▶ _What the task asks_: In the records below, from the line with "Click the JD range information text box" up to and including the last line, switch "text box" to "input field" and reproduce those lines with everything else unchanged. Leave the pictures out of your answer.

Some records
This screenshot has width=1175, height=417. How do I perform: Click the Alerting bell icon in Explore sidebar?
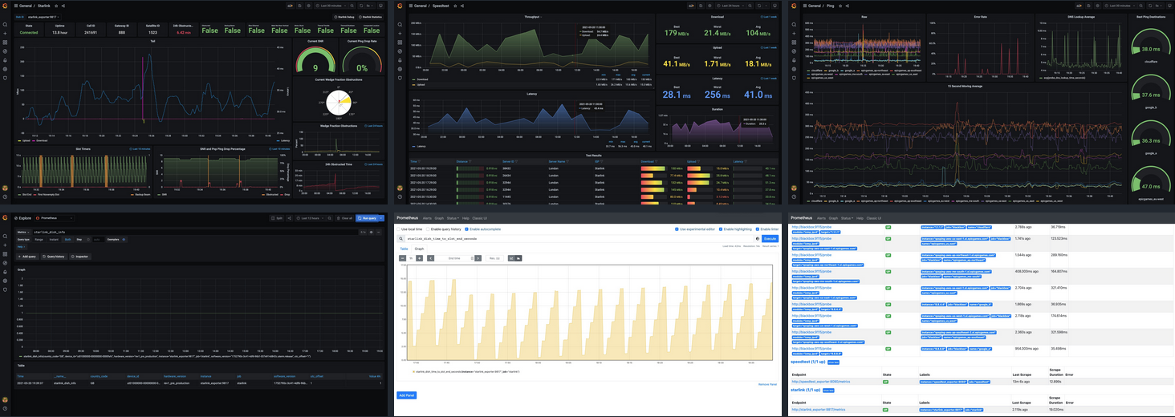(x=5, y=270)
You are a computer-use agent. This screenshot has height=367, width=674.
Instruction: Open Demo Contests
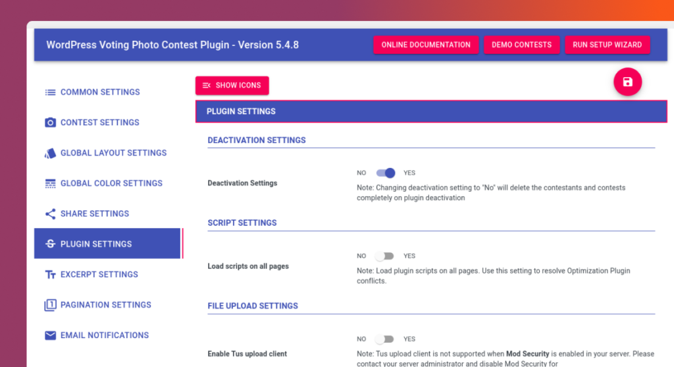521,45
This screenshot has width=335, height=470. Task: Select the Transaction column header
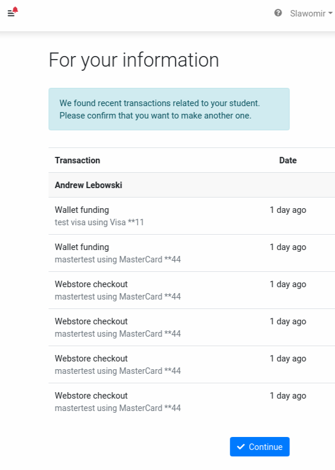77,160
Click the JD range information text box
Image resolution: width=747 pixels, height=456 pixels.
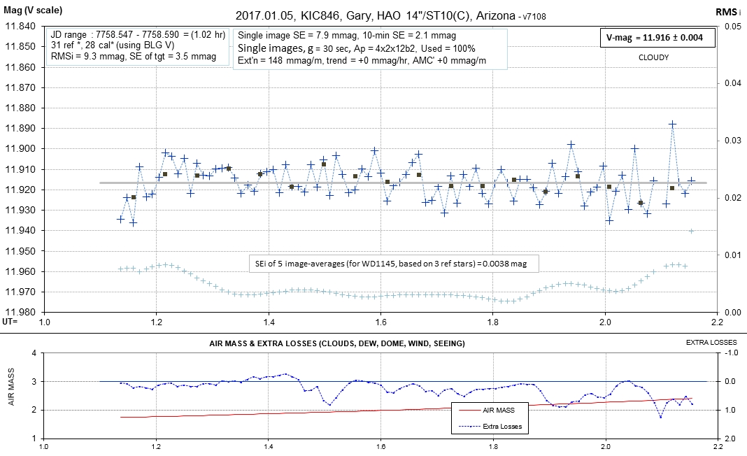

▶ _Exercise output_:
Click the JD range information input field
Image resolution: width=747 pixels, height=456 pixels.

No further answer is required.